Task brief
Below are records; copy every line in them that holds the word "field".

Recorded data:
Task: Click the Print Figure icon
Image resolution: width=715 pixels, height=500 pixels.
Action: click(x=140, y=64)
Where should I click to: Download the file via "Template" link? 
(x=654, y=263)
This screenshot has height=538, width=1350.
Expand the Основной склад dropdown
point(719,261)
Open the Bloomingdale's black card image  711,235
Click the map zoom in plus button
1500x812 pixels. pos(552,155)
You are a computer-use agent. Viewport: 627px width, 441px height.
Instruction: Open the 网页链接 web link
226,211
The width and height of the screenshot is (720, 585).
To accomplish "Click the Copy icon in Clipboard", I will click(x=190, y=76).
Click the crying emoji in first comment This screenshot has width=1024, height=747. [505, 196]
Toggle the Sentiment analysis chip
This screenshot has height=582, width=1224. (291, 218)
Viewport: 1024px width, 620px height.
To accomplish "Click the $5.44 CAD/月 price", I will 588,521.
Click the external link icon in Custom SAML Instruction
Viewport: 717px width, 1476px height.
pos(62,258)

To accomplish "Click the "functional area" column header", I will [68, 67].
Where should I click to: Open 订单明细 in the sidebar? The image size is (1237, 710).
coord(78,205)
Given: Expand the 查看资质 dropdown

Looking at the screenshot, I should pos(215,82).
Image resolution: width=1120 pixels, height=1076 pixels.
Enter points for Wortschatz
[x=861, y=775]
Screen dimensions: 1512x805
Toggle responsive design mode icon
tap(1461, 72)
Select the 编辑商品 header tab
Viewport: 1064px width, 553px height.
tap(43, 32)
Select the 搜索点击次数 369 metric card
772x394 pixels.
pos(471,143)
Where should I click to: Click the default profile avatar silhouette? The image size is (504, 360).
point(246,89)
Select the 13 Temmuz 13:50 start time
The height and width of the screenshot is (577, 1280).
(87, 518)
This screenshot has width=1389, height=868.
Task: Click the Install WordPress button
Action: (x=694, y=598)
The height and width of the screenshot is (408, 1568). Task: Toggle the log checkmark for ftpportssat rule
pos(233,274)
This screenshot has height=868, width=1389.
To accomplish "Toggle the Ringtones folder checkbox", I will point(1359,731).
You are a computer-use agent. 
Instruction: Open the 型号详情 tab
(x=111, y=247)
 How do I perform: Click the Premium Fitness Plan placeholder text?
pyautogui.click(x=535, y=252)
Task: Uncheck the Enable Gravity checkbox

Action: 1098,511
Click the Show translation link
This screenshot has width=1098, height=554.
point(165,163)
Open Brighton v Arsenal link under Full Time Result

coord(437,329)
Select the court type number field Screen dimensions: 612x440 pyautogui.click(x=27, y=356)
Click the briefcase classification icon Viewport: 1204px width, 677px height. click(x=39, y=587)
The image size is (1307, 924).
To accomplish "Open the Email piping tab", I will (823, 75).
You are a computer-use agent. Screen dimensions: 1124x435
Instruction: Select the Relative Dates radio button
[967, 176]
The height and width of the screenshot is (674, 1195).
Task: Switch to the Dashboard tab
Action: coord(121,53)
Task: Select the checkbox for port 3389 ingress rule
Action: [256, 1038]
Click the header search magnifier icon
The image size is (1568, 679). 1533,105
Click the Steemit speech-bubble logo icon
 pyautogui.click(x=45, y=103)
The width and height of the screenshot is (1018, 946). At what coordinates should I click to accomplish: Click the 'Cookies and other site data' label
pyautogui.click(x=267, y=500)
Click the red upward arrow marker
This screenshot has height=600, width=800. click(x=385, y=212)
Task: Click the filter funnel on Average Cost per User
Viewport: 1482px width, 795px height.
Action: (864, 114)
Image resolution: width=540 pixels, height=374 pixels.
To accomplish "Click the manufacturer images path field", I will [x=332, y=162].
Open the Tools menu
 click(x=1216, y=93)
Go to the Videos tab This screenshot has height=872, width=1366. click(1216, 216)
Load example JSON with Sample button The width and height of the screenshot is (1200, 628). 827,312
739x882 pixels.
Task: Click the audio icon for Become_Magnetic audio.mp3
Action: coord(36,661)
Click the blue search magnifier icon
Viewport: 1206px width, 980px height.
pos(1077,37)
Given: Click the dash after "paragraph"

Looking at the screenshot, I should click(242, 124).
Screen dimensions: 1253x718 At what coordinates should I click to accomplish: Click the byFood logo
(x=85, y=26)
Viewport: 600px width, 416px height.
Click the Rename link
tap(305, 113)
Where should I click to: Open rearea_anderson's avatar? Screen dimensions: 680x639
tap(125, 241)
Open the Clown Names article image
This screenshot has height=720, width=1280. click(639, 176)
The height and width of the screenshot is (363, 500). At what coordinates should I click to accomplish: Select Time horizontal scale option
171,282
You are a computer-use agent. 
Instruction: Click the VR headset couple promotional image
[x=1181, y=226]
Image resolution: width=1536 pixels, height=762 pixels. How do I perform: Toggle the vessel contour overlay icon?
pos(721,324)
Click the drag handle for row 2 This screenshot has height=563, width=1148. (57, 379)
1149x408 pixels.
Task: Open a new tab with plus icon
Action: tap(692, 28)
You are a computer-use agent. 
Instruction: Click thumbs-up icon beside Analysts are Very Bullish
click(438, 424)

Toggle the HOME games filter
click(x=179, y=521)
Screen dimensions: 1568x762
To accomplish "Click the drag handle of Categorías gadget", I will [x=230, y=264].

Finished task
Select the court type number field Screen dimensions: 612x440 pyautogui.click(x=27, y=356)
To accomplish "Click the manufacturer images path field", I will [x=332, y=162].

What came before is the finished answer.